§ **WHAT NEEDS TO BE DONE**
This exercise asks for every line of the material that includes the word "category".

DATA FOR ANALYSIS Start Marker

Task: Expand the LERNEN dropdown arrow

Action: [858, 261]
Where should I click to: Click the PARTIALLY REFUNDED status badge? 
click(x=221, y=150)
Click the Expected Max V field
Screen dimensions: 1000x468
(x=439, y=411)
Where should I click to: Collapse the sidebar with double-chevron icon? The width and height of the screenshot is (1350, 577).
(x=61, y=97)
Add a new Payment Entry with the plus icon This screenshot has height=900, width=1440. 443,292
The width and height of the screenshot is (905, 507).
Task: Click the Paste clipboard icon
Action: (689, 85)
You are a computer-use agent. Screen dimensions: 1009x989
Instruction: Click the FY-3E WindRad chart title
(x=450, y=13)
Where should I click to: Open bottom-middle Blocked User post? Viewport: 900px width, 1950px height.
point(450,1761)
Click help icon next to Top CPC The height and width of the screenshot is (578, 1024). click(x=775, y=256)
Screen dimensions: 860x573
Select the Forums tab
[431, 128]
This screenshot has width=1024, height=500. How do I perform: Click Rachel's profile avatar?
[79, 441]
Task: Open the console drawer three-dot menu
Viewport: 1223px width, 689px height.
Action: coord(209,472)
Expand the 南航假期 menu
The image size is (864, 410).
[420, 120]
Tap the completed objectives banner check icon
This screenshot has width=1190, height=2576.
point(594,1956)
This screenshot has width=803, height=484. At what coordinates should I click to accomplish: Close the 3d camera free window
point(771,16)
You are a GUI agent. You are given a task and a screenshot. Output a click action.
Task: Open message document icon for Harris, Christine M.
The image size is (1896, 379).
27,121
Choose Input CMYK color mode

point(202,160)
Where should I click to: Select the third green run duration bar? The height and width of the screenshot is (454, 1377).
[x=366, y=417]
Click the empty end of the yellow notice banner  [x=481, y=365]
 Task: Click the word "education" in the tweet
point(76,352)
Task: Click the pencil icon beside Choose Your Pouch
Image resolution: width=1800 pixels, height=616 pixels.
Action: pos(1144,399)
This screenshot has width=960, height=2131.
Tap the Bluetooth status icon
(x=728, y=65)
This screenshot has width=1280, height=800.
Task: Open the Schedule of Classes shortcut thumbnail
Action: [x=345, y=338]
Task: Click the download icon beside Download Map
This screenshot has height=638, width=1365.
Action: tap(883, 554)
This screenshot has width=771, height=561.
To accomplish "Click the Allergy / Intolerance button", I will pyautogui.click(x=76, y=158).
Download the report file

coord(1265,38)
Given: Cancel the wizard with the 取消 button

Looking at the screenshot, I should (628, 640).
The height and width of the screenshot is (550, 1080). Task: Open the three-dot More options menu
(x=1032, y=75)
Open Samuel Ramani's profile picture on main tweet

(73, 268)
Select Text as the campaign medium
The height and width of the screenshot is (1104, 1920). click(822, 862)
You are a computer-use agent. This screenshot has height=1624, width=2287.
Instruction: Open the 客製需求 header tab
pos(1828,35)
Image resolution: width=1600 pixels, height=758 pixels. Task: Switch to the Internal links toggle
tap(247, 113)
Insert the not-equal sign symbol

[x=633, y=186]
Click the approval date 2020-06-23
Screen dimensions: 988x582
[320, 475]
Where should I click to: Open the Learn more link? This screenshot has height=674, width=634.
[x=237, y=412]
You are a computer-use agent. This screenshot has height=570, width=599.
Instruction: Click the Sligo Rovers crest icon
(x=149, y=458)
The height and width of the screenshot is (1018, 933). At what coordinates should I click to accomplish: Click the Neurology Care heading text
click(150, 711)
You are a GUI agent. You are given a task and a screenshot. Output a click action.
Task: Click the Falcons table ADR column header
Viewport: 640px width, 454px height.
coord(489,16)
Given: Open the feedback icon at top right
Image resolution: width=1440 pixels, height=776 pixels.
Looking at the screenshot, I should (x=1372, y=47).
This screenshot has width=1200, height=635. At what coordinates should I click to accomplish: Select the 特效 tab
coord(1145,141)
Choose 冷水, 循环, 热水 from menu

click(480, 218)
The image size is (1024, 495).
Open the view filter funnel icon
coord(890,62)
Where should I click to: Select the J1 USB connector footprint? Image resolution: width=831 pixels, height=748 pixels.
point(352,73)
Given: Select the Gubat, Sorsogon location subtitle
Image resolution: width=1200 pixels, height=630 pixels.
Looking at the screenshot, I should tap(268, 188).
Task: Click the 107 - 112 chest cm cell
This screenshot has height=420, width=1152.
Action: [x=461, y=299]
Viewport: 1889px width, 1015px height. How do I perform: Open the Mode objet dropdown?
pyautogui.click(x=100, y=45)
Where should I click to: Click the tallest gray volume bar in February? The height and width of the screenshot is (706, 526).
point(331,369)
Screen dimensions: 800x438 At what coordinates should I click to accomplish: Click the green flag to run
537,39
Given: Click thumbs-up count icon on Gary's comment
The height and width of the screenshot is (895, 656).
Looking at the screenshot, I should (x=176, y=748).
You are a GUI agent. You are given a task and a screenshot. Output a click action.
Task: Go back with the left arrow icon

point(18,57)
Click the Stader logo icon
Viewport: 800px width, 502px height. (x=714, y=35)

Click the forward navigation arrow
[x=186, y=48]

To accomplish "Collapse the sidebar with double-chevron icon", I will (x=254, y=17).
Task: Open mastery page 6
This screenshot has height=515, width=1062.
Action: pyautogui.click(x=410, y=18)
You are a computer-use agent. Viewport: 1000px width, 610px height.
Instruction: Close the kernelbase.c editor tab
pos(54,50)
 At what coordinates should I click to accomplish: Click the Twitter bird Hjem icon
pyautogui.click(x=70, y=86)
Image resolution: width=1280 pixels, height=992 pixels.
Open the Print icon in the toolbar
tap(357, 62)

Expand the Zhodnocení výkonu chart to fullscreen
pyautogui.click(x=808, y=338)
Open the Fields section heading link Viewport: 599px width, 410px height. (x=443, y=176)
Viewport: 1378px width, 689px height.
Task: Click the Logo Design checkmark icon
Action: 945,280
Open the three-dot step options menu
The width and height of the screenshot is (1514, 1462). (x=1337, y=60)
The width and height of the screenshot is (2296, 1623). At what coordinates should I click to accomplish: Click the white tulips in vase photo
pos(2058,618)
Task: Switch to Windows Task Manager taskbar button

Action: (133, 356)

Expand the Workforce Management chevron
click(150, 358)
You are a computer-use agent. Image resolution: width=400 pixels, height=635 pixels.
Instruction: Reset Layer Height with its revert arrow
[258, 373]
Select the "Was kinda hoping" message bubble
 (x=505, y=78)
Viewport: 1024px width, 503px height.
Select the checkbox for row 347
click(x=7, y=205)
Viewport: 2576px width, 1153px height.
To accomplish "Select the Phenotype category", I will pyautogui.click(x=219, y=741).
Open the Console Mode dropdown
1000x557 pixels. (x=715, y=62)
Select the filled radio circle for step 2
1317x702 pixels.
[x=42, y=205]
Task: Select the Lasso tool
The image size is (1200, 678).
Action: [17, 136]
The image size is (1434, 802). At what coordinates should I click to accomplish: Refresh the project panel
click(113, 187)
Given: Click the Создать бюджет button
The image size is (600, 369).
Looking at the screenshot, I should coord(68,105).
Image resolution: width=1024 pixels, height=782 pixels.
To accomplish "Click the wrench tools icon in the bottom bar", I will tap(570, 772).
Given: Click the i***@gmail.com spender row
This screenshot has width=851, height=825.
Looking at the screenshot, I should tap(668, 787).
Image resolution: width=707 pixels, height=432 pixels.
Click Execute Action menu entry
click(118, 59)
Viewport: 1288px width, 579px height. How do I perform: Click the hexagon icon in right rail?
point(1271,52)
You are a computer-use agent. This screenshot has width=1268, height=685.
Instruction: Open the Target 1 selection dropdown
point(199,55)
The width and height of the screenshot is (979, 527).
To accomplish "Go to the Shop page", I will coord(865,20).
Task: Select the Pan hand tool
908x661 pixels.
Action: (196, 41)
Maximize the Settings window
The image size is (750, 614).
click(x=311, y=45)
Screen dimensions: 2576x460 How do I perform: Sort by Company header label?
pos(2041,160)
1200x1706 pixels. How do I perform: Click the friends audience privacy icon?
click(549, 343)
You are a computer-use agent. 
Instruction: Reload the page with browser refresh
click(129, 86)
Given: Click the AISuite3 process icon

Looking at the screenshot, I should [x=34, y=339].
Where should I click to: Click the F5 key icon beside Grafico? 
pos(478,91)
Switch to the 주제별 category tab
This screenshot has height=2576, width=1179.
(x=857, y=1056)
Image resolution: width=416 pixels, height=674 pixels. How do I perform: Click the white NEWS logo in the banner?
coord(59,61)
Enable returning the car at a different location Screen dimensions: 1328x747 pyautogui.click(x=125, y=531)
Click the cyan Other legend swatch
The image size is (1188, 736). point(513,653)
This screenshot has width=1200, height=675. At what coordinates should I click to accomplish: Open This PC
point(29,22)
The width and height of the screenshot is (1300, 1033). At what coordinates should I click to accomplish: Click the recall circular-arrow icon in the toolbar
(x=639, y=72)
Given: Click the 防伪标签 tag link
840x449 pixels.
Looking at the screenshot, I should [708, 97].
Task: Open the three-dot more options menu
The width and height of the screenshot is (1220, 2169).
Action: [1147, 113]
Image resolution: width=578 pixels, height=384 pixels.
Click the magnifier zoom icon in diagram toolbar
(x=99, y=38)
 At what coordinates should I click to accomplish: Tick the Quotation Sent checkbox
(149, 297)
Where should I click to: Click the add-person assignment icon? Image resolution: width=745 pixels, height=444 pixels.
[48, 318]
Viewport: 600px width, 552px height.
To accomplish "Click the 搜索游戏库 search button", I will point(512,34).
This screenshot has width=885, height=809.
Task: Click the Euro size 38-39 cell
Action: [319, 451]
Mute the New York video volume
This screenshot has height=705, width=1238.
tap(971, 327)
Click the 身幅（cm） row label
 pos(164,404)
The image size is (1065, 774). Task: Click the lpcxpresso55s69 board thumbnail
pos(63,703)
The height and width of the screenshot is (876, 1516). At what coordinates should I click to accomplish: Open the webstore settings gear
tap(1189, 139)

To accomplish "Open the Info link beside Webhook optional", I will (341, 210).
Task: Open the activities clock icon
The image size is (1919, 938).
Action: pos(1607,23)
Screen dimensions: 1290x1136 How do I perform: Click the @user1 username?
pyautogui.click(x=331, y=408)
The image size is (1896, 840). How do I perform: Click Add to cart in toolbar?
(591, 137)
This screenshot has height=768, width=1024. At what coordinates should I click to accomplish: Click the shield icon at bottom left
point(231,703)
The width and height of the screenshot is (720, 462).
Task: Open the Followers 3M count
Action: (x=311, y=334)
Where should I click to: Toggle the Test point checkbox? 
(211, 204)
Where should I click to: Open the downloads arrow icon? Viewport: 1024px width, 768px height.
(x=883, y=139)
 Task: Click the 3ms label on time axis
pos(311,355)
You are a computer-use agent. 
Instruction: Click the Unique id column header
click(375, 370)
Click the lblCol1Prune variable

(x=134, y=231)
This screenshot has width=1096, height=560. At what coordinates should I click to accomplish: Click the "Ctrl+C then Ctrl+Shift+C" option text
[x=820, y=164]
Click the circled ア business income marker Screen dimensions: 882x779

DATA FOR ANALYSIS End Marker

§ **ANSWER AREA**
To accomplish "Select the Phenotype category", I will pyautogui.click(x=219, y=741).
Switch to the 주제별 category tab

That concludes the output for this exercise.